_Extrait choisi_.
Nicole X... invoque également la responsabilité du docteur Y... pour manquement à son obligation d'information et en raison de sa volonté d'opérer malgré les incidents d'anesthésie :
[* d'une part un manquement du chirurgien à son obligation d'information, dès lors qu'il n'a pas évoqué avec le patient les risques opératoires qui comprennent les risques anesthésiques,
*] d'autre part une faute en privilégiant la poursuite de l'anesthésie, étant précisé qu'il s'est entretenu avec le docteur Z... du choix d'approfondir l'anesthésie pour permettre d'opérer le patient, et qu'en participant à sa réanimation, il a apporté sa collaboration pendant l'anesthésie, alors que les deux médecins ne pouvaient ignorer l'exogénose d'Alain X... ;
Or, le docteur Y... répond à bon droit que son obligation d'information concerne la technique retenue, le diagnostic effectué et son pronostic, et non les risques liés à l'anesthésie, qu'il ne lui appartenait donc pas d'informer Alain X... sur les risques
anesthésiques, l'ostéonécrose pouvant découler de multiples autres facteurs, que le patient, qui a aussi une obligation d'information et de loyauté envers son médecin, a omis de l'informer de son alcoolisme, dont les experts ont évoqué, sans la retenir, la possible influence sur une accélération de la nécrose ;
Le chirurgien orthopédiste se prévaut des remarques expertales pour souligner que la thérapeutique choisie était appropriée aux données actuelles de la science, que ce choix, qui nécessite un certain recul évolutif sous traitement médical, n'a pas été précipité et a été discuté avec son patient pendant les 10 mois d'observation et de traitement qui ont précédé le rendez-vous chirurgical, que l'évolution et la conduite médicale dans les suites de l'accident aigu ont été conformes aux pratiques habituelles et qu'il n'est pas acceptable de soutenir que les séquelles présentées par Alain X... sont imputables à la thérapeutique choisie par le docteur Y... ;
Enfin, il fait justement valoir qu'il était impensable que, présent lors de l'accident anesthésique, il restât passif, alors que son confrère anesthésiste tentait de maintenir en vie son patient ;
En conséquence, aucune faute thérapeutique ou d'information ne peut être reprochée à Olivier Y... .

_Liste des données_.
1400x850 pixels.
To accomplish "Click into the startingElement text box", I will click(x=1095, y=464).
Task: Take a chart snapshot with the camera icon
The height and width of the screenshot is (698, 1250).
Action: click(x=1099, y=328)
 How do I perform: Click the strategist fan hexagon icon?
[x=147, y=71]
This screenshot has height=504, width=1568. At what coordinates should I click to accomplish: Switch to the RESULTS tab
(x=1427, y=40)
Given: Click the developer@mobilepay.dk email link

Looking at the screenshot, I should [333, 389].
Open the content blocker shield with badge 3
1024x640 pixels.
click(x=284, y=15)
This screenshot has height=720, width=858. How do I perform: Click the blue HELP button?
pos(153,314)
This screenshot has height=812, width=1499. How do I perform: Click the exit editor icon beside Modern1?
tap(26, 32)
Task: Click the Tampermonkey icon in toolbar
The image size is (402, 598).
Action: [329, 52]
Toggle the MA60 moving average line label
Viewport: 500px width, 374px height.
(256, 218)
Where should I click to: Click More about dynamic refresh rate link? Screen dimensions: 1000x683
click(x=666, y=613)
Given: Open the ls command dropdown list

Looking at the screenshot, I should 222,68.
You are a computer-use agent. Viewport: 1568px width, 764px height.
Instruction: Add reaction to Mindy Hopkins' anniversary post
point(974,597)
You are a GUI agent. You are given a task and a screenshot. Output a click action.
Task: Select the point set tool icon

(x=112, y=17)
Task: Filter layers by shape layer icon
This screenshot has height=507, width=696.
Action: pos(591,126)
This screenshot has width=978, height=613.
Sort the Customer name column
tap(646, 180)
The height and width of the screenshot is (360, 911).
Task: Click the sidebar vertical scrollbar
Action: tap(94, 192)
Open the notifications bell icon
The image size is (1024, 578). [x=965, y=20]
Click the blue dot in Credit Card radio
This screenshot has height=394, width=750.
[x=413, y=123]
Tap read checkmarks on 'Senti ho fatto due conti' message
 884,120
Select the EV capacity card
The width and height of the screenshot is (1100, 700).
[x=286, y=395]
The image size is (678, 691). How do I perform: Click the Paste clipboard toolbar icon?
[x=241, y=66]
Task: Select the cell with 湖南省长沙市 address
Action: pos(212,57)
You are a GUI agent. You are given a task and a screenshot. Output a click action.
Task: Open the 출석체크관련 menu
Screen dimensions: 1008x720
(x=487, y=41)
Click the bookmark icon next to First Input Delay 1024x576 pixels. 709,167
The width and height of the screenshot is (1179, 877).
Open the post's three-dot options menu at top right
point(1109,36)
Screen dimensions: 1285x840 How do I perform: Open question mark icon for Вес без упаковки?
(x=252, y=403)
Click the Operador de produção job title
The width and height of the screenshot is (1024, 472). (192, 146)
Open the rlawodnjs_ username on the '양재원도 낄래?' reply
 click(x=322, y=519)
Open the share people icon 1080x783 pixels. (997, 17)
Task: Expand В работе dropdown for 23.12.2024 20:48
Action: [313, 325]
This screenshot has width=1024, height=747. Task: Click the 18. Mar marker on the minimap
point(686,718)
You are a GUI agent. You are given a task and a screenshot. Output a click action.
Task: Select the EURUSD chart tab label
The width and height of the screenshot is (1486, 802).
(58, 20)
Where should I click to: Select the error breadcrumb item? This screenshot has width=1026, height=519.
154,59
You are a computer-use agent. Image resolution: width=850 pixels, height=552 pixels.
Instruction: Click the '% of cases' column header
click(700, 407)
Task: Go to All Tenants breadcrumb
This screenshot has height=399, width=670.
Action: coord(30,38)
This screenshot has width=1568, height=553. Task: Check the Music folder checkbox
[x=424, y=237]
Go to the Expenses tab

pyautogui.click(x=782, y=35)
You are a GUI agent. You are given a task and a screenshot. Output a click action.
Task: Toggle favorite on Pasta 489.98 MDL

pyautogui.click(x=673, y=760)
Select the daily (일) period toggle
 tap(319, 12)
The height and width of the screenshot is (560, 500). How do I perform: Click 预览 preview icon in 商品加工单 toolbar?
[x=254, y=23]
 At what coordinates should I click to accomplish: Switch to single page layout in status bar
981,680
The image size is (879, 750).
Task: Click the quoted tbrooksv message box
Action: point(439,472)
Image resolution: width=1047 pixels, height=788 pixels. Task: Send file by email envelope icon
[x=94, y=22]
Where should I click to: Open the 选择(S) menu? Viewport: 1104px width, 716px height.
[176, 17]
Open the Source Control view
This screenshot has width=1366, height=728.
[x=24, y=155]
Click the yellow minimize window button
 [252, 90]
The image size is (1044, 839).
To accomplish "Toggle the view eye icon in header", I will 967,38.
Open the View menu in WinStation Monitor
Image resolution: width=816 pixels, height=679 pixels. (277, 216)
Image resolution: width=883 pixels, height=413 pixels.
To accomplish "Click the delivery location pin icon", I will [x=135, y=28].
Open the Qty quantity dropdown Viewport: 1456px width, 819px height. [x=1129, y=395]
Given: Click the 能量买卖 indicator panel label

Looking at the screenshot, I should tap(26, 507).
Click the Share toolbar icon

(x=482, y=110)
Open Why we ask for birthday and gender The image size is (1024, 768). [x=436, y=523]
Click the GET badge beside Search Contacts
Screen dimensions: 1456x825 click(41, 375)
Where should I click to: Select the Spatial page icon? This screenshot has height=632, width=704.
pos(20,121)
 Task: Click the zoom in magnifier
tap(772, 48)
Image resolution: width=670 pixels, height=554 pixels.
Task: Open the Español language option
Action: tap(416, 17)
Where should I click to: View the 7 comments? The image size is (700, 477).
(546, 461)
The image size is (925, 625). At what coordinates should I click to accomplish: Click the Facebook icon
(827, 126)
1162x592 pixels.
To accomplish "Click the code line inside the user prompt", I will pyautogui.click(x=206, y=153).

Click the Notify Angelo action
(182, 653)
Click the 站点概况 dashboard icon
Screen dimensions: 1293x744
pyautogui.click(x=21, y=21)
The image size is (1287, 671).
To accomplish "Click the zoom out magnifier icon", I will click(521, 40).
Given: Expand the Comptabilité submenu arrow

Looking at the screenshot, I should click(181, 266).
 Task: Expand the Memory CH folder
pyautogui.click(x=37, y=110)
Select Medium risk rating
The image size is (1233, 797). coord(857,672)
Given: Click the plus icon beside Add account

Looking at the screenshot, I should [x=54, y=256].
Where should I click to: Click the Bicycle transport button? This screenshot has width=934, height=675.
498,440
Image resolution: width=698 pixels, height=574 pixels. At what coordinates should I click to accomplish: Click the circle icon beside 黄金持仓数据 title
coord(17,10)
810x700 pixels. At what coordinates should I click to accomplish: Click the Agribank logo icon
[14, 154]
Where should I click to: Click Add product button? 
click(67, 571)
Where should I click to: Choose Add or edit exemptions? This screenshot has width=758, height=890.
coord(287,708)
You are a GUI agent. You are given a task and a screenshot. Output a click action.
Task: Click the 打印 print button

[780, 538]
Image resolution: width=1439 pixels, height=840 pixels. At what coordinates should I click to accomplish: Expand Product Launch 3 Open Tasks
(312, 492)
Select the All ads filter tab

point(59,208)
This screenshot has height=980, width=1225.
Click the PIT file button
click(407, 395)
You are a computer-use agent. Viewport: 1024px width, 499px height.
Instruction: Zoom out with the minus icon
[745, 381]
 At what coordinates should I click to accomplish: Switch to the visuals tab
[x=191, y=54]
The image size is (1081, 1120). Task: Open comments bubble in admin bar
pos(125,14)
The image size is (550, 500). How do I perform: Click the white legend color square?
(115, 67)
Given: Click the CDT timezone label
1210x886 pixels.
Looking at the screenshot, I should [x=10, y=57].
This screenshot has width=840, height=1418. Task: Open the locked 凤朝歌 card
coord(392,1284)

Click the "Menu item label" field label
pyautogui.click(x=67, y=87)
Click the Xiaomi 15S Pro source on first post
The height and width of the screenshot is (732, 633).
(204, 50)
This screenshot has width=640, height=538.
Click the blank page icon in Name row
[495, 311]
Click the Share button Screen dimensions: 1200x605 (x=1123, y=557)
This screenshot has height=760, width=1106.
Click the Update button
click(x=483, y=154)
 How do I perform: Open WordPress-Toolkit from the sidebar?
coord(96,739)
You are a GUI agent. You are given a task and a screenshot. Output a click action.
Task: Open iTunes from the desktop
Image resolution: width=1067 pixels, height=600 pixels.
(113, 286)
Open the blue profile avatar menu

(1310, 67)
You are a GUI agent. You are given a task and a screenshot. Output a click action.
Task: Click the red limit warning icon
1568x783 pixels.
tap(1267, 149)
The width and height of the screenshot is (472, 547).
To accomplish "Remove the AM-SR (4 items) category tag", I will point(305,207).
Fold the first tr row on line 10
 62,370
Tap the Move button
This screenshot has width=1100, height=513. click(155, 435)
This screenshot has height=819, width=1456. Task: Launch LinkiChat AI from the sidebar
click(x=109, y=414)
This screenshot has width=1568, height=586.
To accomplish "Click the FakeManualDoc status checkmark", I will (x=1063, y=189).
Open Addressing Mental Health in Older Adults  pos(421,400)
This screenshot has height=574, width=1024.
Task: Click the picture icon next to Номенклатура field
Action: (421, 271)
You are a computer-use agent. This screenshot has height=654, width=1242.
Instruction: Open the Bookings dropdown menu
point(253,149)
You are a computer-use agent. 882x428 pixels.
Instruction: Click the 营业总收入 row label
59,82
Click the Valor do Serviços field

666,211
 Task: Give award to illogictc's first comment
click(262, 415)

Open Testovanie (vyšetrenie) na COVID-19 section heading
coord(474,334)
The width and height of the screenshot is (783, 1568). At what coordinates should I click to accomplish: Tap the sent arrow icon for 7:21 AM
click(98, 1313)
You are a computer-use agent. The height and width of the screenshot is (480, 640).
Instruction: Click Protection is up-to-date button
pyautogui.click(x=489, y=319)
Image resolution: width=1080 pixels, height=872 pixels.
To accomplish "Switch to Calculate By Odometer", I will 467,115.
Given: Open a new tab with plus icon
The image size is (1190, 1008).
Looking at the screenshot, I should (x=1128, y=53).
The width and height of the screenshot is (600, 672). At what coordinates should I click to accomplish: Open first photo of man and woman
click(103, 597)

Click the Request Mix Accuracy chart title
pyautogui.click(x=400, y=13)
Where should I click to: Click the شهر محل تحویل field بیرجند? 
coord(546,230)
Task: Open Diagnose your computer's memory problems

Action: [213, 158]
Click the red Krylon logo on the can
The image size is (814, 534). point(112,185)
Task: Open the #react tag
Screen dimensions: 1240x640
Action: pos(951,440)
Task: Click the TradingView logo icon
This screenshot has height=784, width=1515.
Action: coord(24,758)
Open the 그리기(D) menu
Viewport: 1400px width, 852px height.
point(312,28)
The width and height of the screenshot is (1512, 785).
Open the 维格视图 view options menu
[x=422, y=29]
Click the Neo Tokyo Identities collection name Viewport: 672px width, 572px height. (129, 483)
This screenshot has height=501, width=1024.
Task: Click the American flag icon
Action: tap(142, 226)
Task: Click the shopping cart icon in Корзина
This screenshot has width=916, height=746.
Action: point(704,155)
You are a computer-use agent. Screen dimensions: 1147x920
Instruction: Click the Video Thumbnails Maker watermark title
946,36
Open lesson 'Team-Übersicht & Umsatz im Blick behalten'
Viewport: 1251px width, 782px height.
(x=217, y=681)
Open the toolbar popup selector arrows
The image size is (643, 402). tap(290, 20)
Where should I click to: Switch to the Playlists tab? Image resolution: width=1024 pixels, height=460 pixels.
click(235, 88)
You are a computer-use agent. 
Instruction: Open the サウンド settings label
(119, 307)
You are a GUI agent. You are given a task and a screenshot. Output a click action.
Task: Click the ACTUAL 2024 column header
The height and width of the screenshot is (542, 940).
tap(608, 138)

_Tâches à réaliser_.
**1)** D'après l'extrait sur la responsabilité du docteur Y..., pendant combien de temps le choix thérapeutique a-t-il été discuté avec le patient avant le rendez-vous chirurgical ?
**2)** Prolongez l'extrait sur la responsabilité du docteur Y... en reprenant juste après sa dernière phrase.

_Vos réponses_.
**1)** Pendant les 10 mois d'observation et de traitement qui ont précédé le rendez-vous chirurgical.

**2)**
Malgré l'entière confirmation du jugement déféré, l'équité ne commande pas que Nicole X..., qui conservera la charge de ses propres frais, indemnise le docteur Y... de ceux hors dépens qu'il a lui-même exposés pour faire reconnaître ses droits ;
Nicole X... et Daniel Z... seront chacun pour moitié condamnés aux dépens d'appel, hormis ceux de l'incident plaidé devant le conseiller de la mise en état, auxquels Nicole X... est déjà condamnée, et ceux avancés par la caisse primaire d'assurance maladie, qui en
conservera la charge ;
PAR CES MOTIFS,
Confirme le jugement du 5 juin 2003 ;
Condamne Nicole X... et Daniel Z..., chacun pour moitié, aux dépens d'appel, sauf à ceux de l'incident plaidé devant le conseiller de la mise en état, mis à la charge de Nicole X... et aux dépens avancés par la caisse primaire d'assurance maladie du Havre, qui en conservera la charge ;
Admet la société civile professionnelle d'avoués DUVAL etamp; BART, et les sociétés HAMEL-FAGOO-DUROY et GALLIERE-LEJEUNE-MARCHAND-GRAY dans cette limite, au bénéfice du droit de recouvrement défini par l'article 699 du code de procédure civile.